Task brief:
Rewrite all the records below with "Pick" replaced by "Select" and everything else unchanged. Omit the pictures.
::: Material for this exercise :::
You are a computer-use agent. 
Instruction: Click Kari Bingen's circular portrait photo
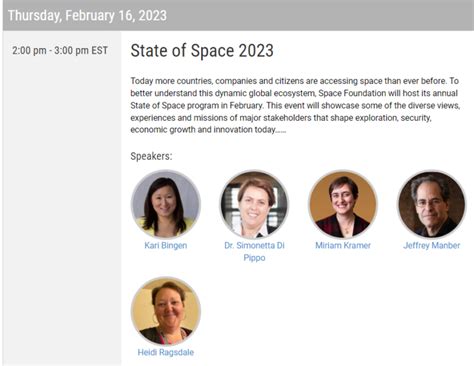coord(166,204)
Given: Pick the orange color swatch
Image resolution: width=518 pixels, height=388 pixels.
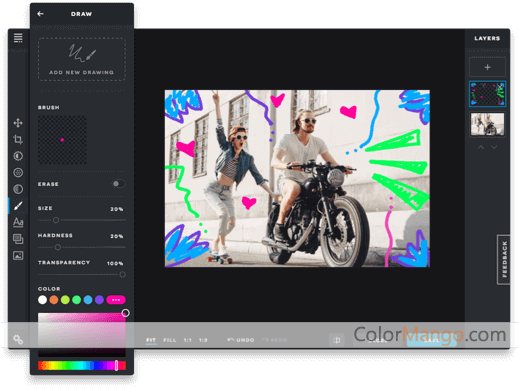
:::
Result for this exercise:
You are a computer-use agent. 
Instruction: Click Kari Bingen's circular portrait photo
coord(166,204)
Given: Select the orange color swatch
Image resolution: width=518 pixels, height=388 pixels.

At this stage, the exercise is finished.